Nous n'avons pas l'intention de reprendre chacun des buts et objectifs en matière de biodiversité proposés par le gouvernement du Canada. Cependant, nous croyons que certains de ces but et objectifs devraient être clarifiés, renforcés et intégrés dans un calendrier de réalisations plus précis.
Cela nous amène à notre quatrième recommandation, qui se lit comme suit:
Que le plan de conservation national clarifie ses buts, objectifs, cibles, indicateurs de résultats et budget alloué en les incluant dans un calendrier de réalisation prédéterminé, de manière que l’ensemble soit fondé [sur] les règles de gestion par résultat tel que prôné par le gouvernement du Canada pour ces bénéficiaires de subventions. [...]
Afin de bien gérer un programme, nous devons nous-mêmes avoir un calendrier pour y inscrire nos objectifs et moyens, nos résultats, nos dates d'échéance et nos budgets alloués.
[...] Par ailleurs, le tout devrait être basé sur l'état des connaissances scientifiques actuelles et sur une approche écosystémique, laquelle inclut [les milieux aquatiques et] le principe de précaution.
Finalement, nous sommes aussi persuadés que l'approche volontaire est nécessaire et bénéfique, et nous l'utilisons sur une base quotidienne. Cependant, nous sommes également persuadés que l'approche coercitive est complémentaire de l'approche volontaire. Malheureusement, il y aura toujours des intervenants qui ne voudront pas participer à la protection des habitats de façon volontaire. Il est donc clair que sans l'application d'une loi pour encadrer les pratiques destructrices, l'état des milieux naturels au Canada se détériorera davantage.
Notons que l'harmonisation est importante. Il faut que chaque ordre de gouvernement applique les règlements. Prenons l'exemple d'un agriculteur qui respecte le règlement alors que son voisin ne le fait pas. Quand nous interviendrons, il nous demandera à quoi sert de protéger l'environnement et de respecter le règlement si son voisin ne le fait pas et que les autorités compétentes ne font pas respecter les règlements. C'est extrêmement important.
Cela m'amène à notre cinquième recommandation:
Que le cadre législatif national de protection et de conservation des milieux naturels et des espèces en péril soit maintenu et amélioré. Une évaluation de l’application des lois et [règlements] par les différents intervenants en matière de protection de la biodiversité serait nécessaire afin de dégager les points à améliorer.
Je vais terminer ma présentation en vous faisant part de nos dernières recommandations sans mise en contexte, puisque j'ai dépassé la limite de temps.

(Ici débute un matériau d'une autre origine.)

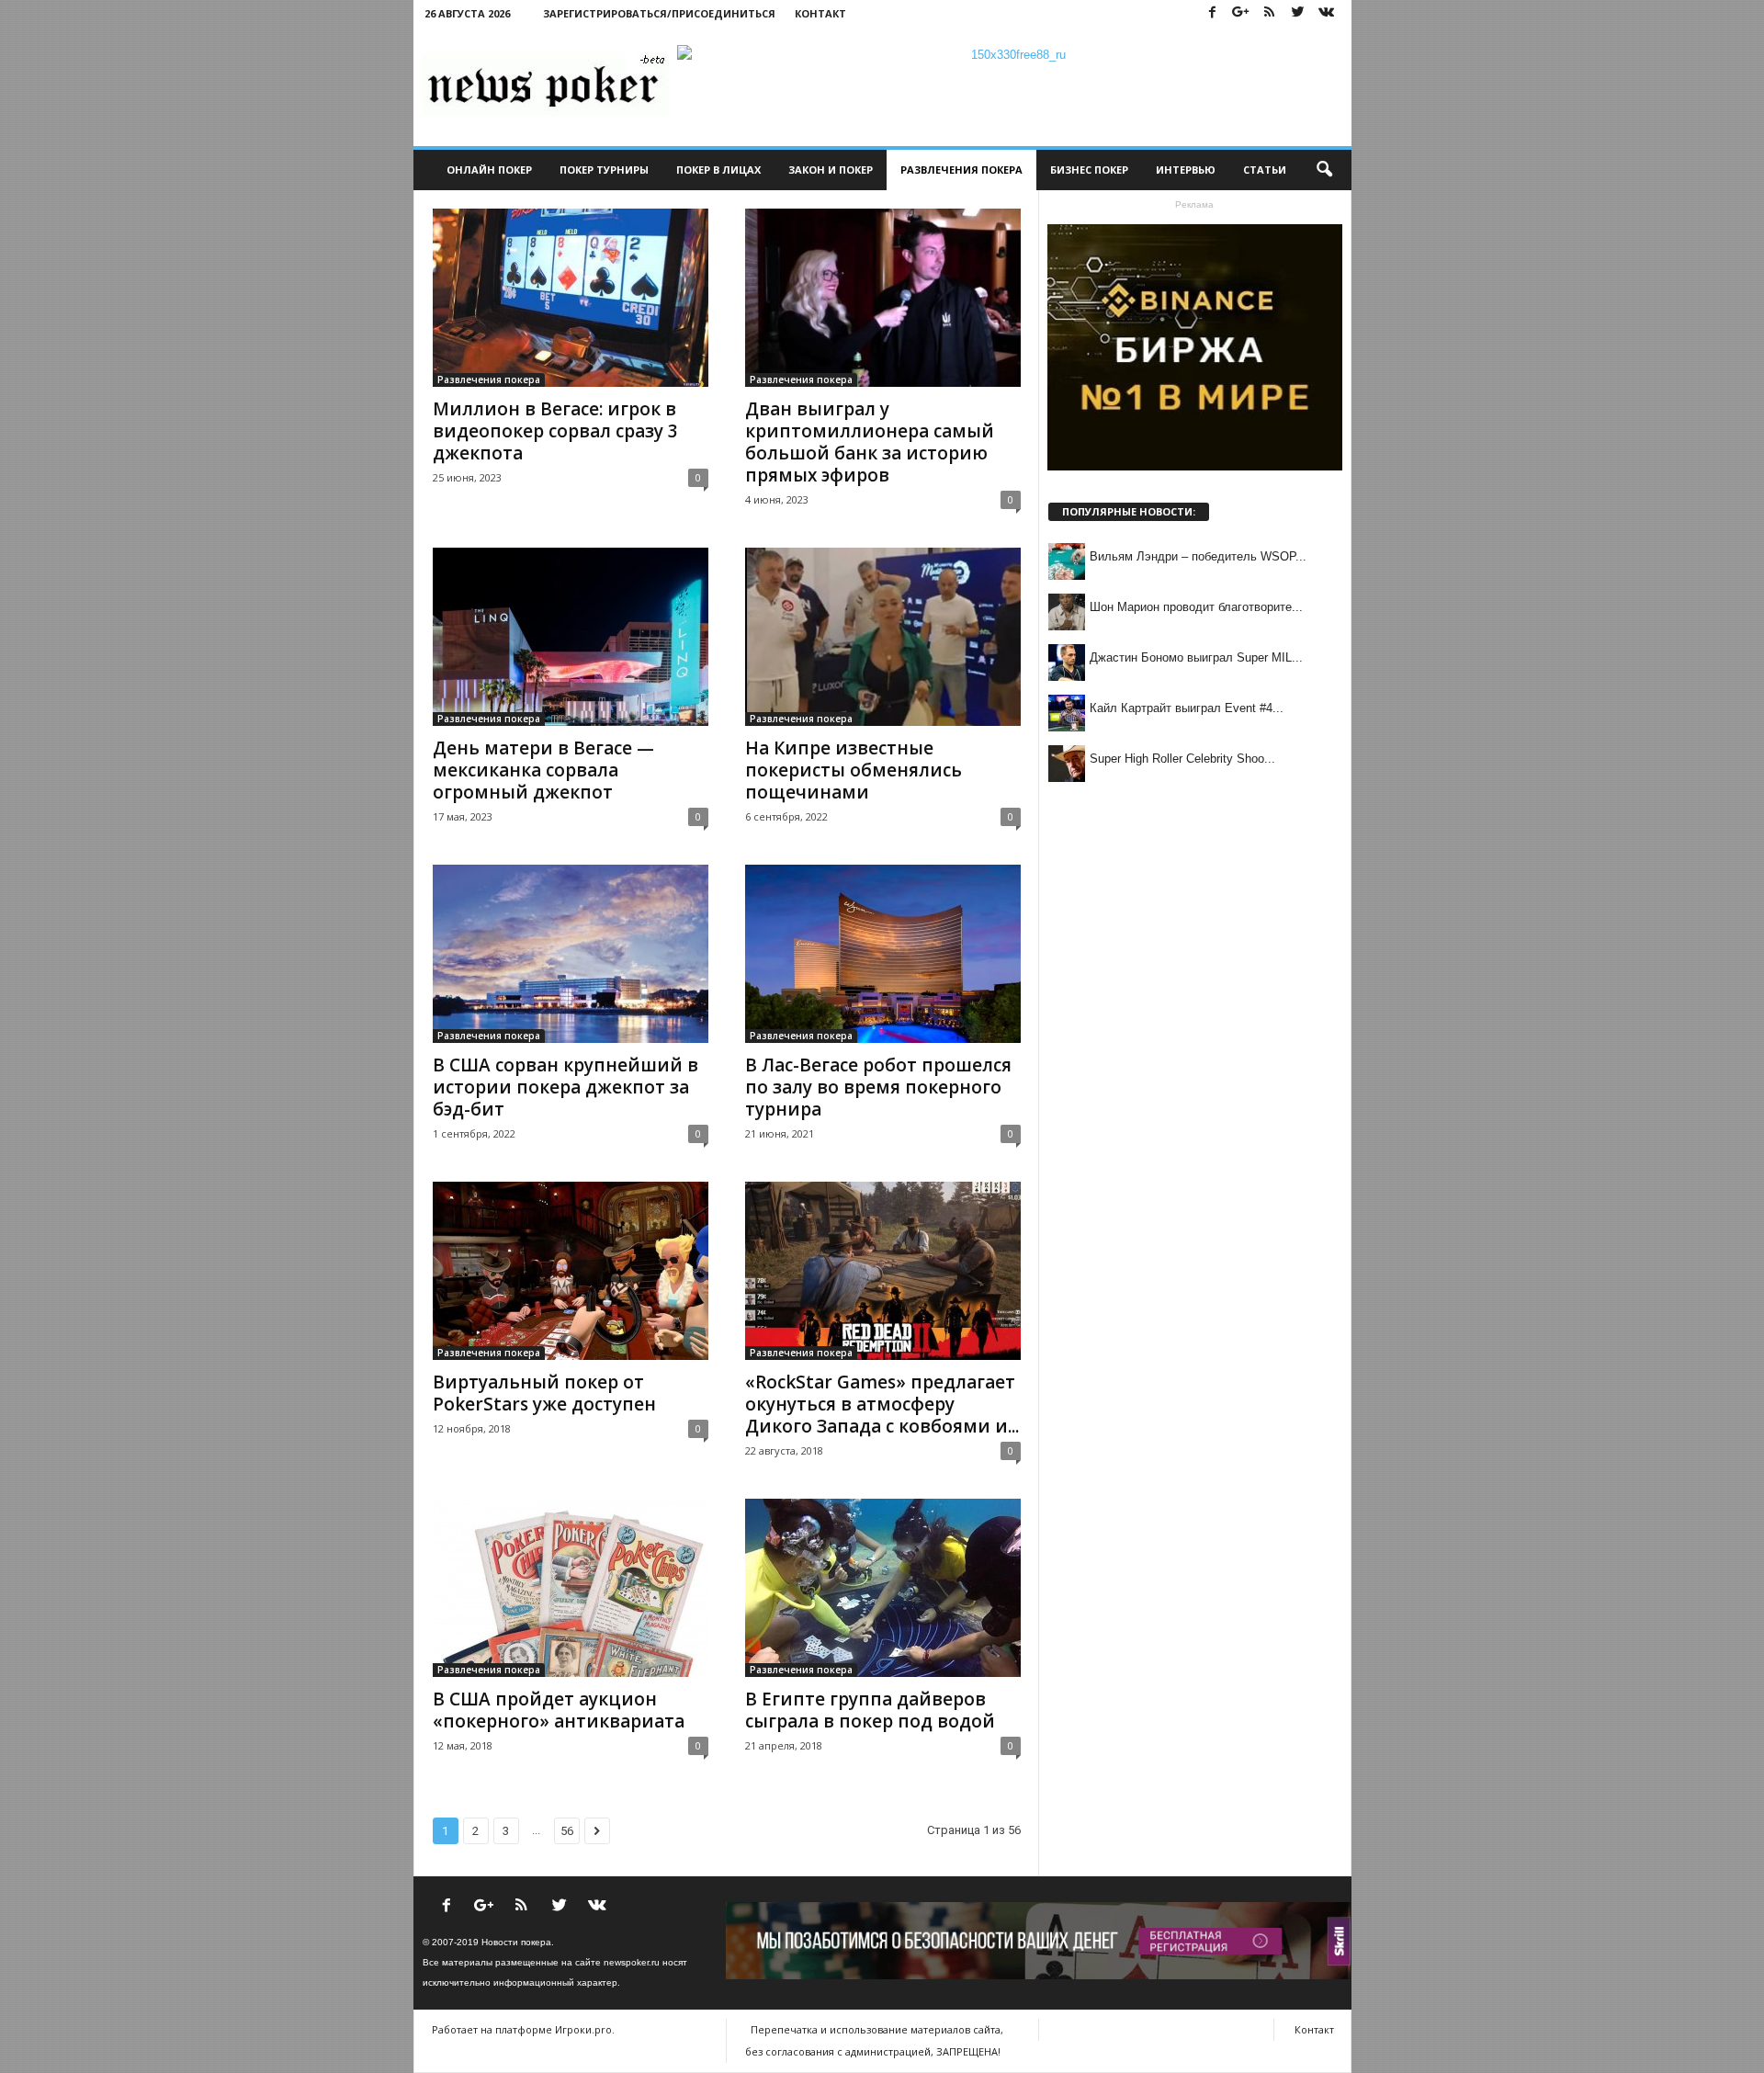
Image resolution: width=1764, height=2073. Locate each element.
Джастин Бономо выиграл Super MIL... (1196, 657)
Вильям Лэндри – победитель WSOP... (1198, 556)
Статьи (1264, 169)
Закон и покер (830, 169)
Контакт (820, 13)
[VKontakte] (1327, 13)
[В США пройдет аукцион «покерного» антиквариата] (570, 1588)
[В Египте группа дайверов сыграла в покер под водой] (883, 1588)
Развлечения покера (961, 169)
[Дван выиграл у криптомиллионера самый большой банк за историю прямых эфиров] (883, 298)
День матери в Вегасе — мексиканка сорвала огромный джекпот (543, 770)
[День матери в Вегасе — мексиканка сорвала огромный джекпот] (570, 637)
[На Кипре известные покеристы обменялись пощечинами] (883, 637)
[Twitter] (1298, 13)
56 (566, 1831)
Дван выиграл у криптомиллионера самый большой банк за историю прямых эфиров (869, 442)
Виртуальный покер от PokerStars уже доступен (544, 1393)
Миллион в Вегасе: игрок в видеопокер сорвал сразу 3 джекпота (555, 431)
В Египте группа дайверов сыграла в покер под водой (870, 1710)
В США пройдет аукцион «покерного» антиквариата (558, 1710)
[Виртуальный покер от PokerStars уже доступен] (570, 1271)
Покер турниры (604, 169)
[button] (1324, 170)
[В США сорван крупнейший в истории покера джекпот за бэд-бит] (570, 954)
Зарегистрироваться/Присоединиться (659, 13)
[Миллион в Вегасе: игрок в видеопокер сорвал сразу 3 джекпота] (570, 298)
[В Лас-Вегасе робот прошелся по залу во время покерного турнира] (883, 954)
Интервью (1186, 169)
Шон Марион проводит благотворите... (1196, 607)
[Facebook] (1213, 13)
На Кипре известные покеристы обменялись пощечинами (853, 770)
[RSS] (1270, 13)
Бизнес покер (1089, 169)
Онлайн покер (489, 169)
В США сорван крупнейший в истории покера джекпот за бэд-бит (565, 1087)
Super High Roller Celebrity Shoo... (1182, 758)
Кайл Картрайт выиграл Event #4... (1186, 708)
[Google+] (1241, 13)
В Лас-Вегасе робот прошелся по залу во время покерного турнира (878, 1087)
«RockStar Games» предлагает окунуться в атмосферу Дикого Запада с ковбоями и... (882, 1404)
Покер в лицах (718, 169)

Que [soient maintenus et bonifiés] les programmes de financement de la protection des habitats et de la biodiversité, [tels] que le [Programme d'intendance de l'habitat pour les espèces en péril].

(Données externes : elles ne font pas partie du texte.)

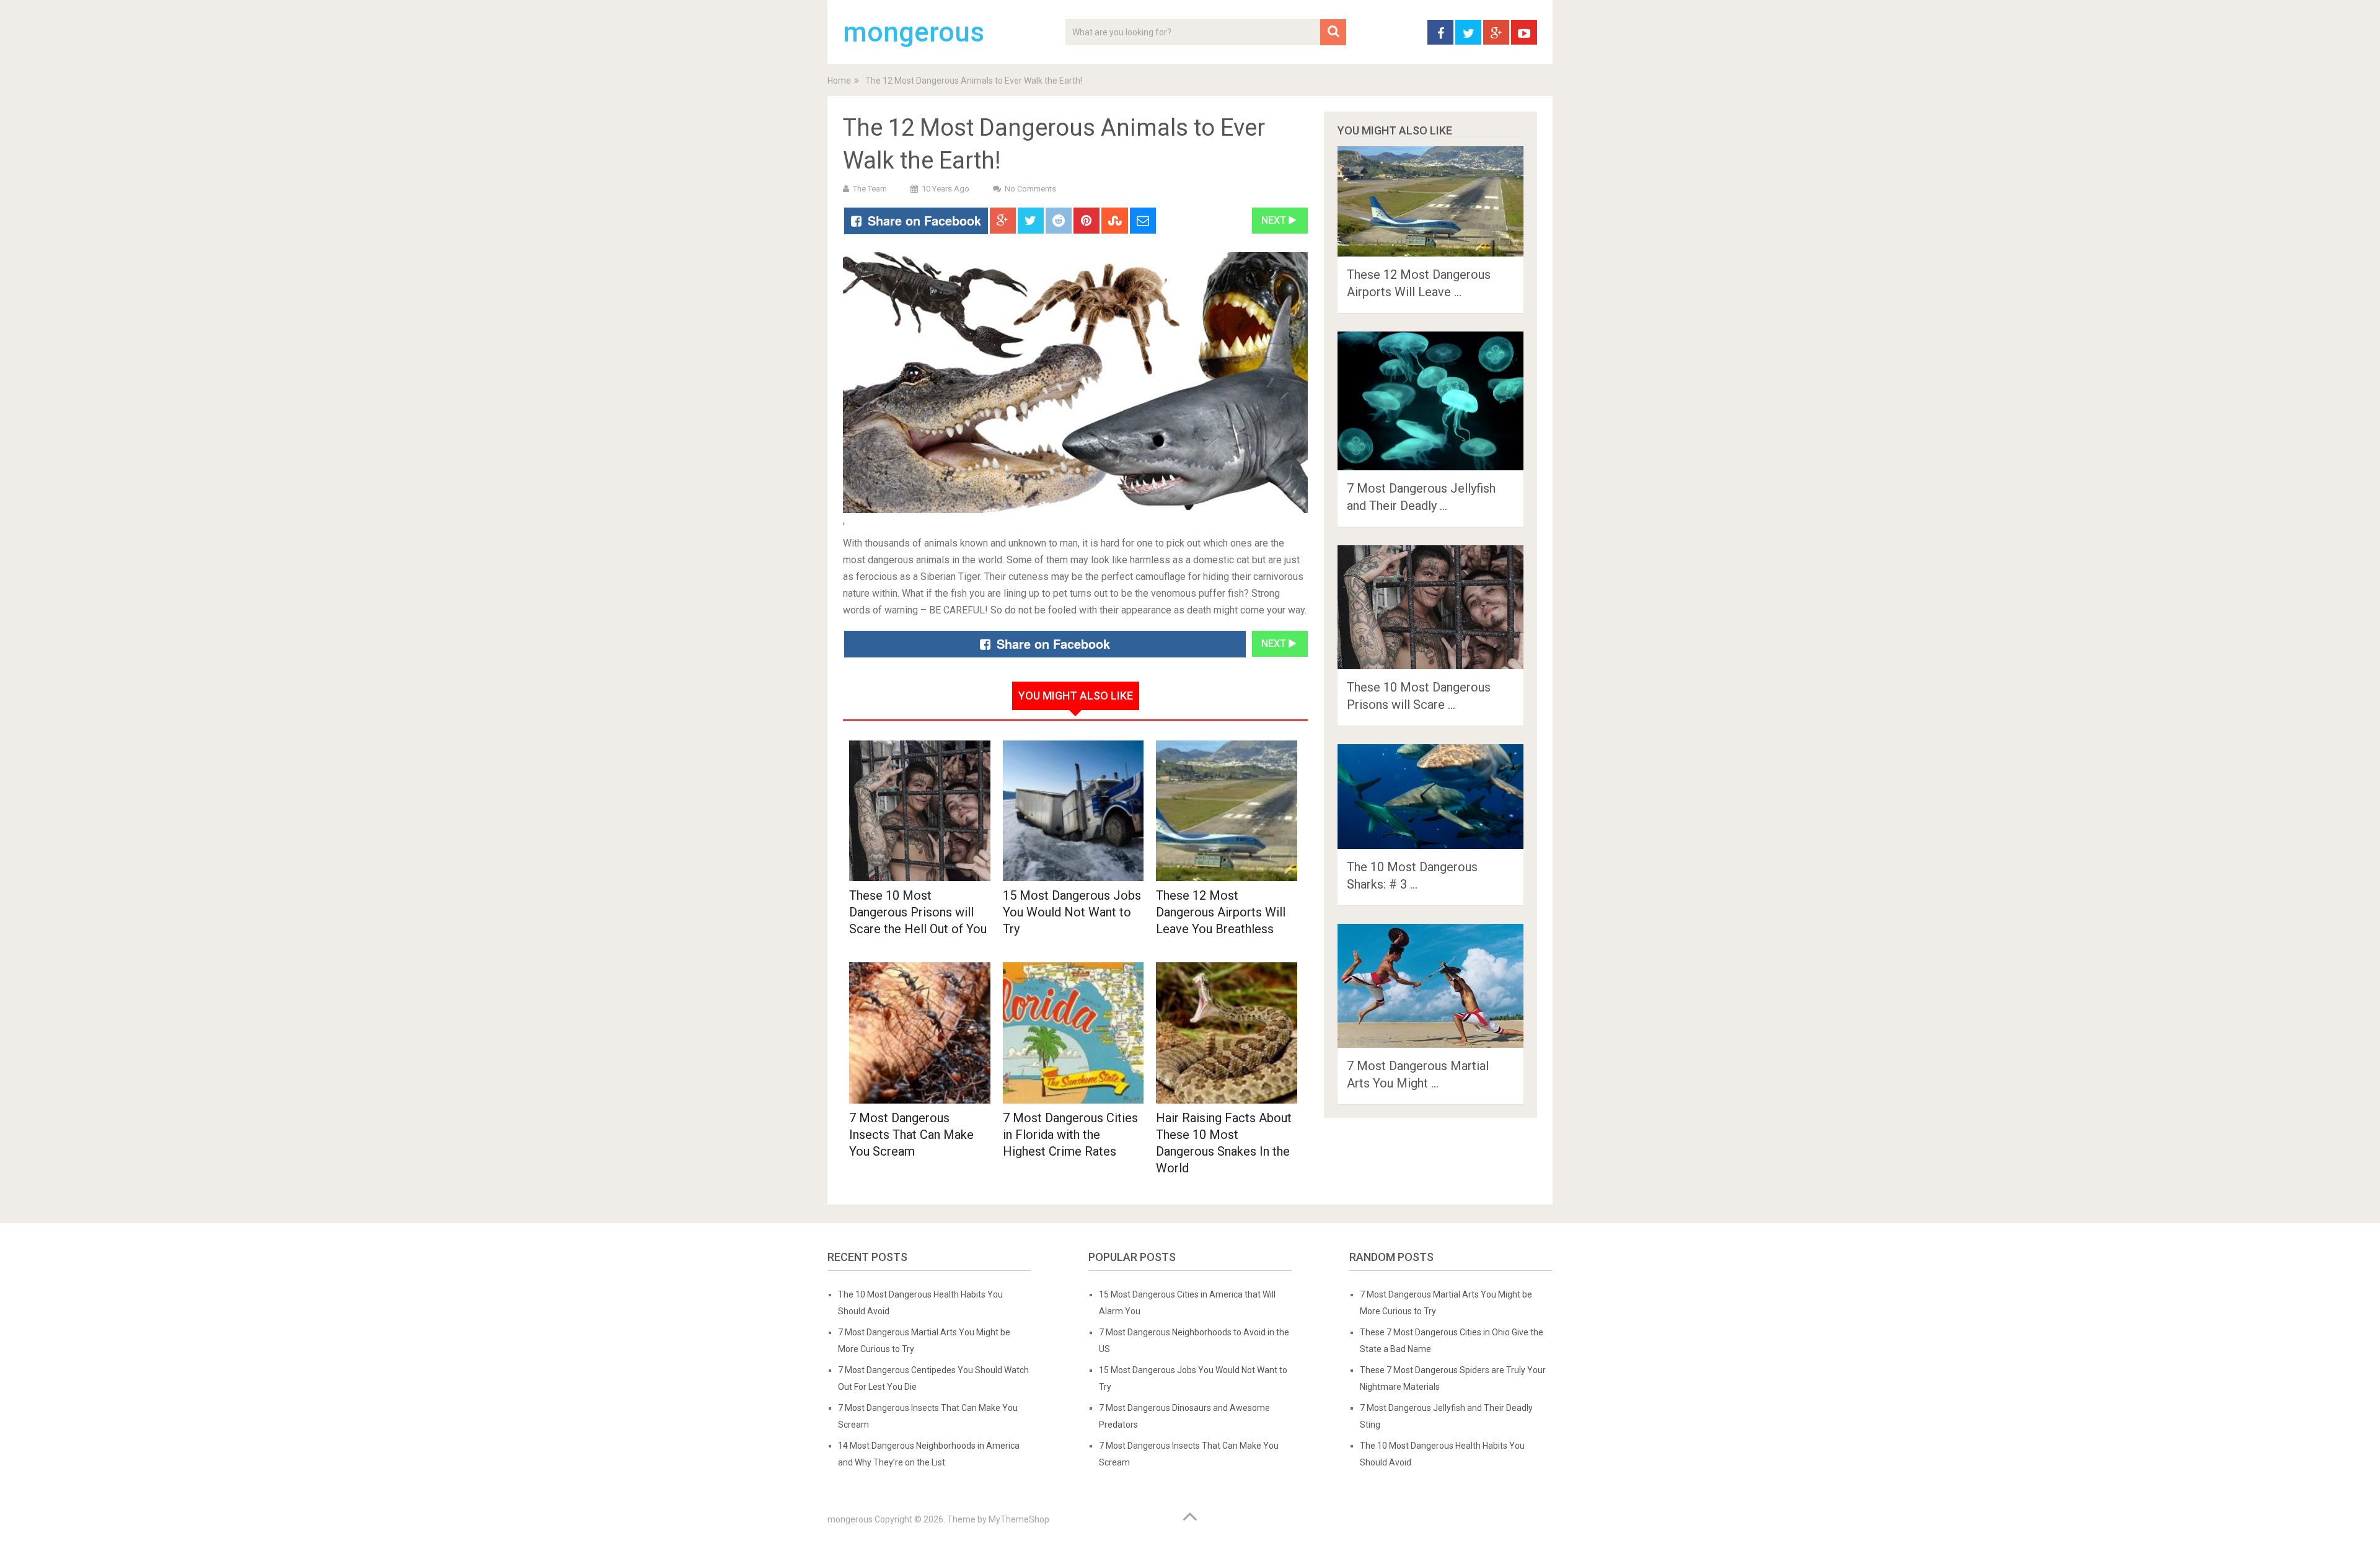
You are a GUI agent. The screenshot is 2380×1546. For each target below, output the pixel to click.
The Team (870, 188)
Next (1275, 220)
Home (839, 81)
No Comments (1030, 188)
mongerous (913, 32)
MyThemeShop (1019, 1519)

Que les réponses aux demandes de financement soient envoyées dans un délai d'au maximum 5 mois après le dépôt des demandes, soit en avril de chaque année, de sorte à tenir compte des caractéristiques intrinsèques du travail lié à la collecte des données de conservation qui doit se dérouler principalement au printemps et en été.
Que dans un but de transparence, les lettres de refus [ou de coupe] aux demandes de financement envoyées par Environnement Canada précisent les critères et le pointage à chacun de ces critères qui ont [mené] à prendre cette décision.
Cela résume nos positions.
Nous saluons le travail du comité et nous vous remercions de votre écoute.